▸ **Problem statement**:
Reproduce the records word for word, from the line containing "1221x980 pixels. At" through the end of the records, both ends included. Omit the pictures.

## begin Supplied material

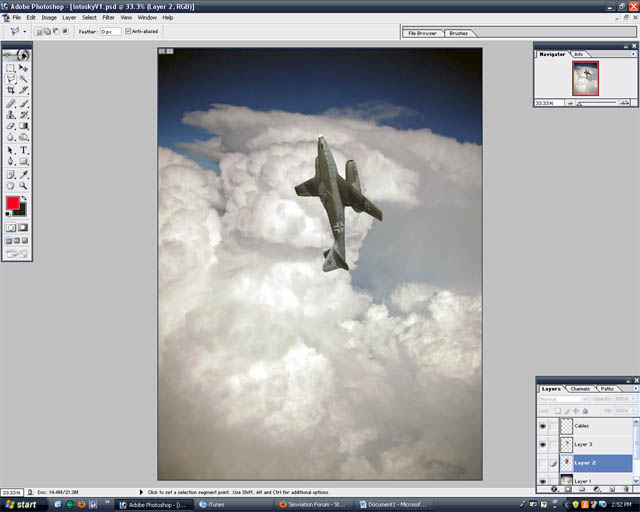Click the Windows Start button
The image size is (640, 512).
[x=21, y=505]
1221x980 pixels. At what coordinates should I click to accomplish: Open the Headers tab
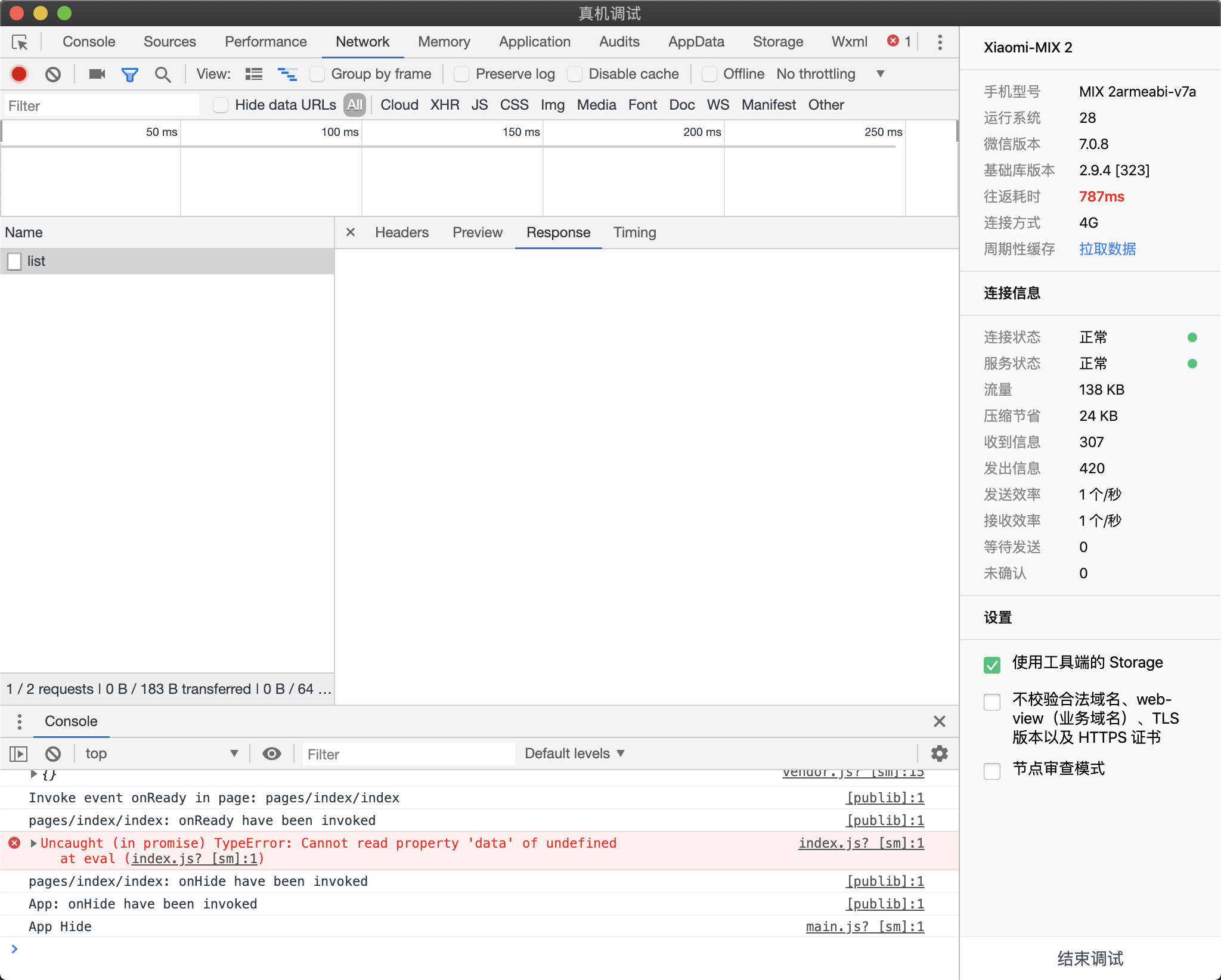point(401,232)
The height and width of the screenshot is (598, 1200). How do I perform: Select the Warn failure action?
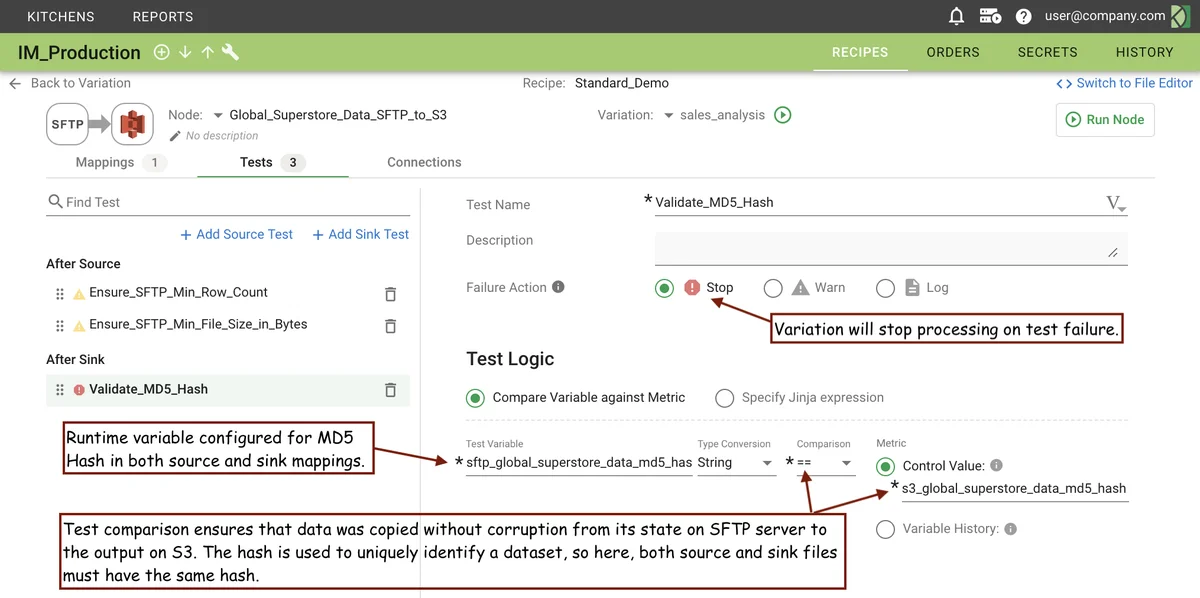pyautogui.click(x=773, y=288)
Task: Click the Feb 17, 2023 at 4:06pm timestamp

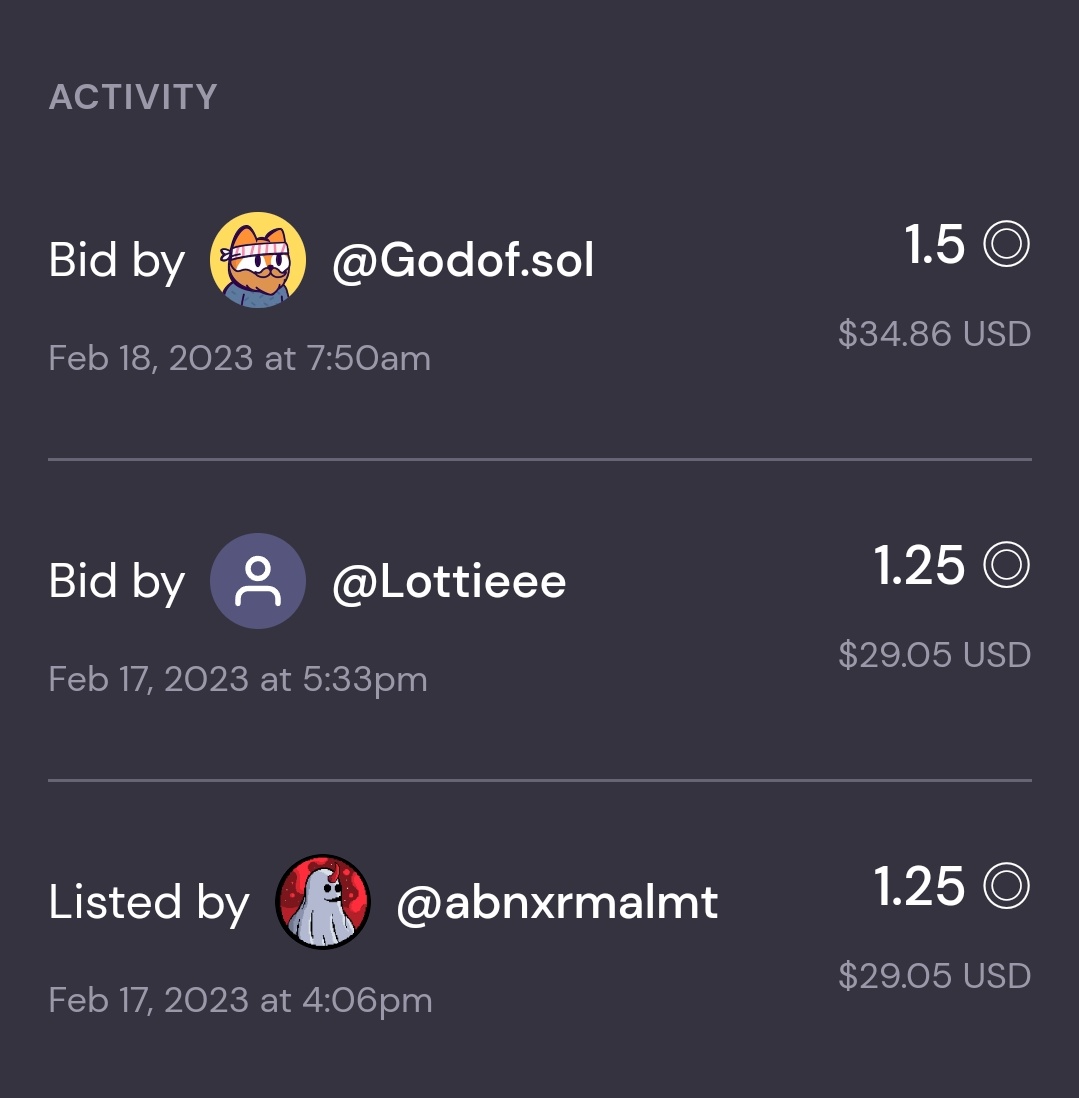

## end Supplied material

▸ **Solution below**:
1221x980 pixels. At what coordinates should I click to accomplish: Open the Headers tab
point(401,232)
The height and width of the screenshot is (598, 1200). How do I perform: Select the Warn failure action?
pyautogui.click(x=773, y=288)
Task: Click the Feb 17, 2023 at 4:06pm timestamp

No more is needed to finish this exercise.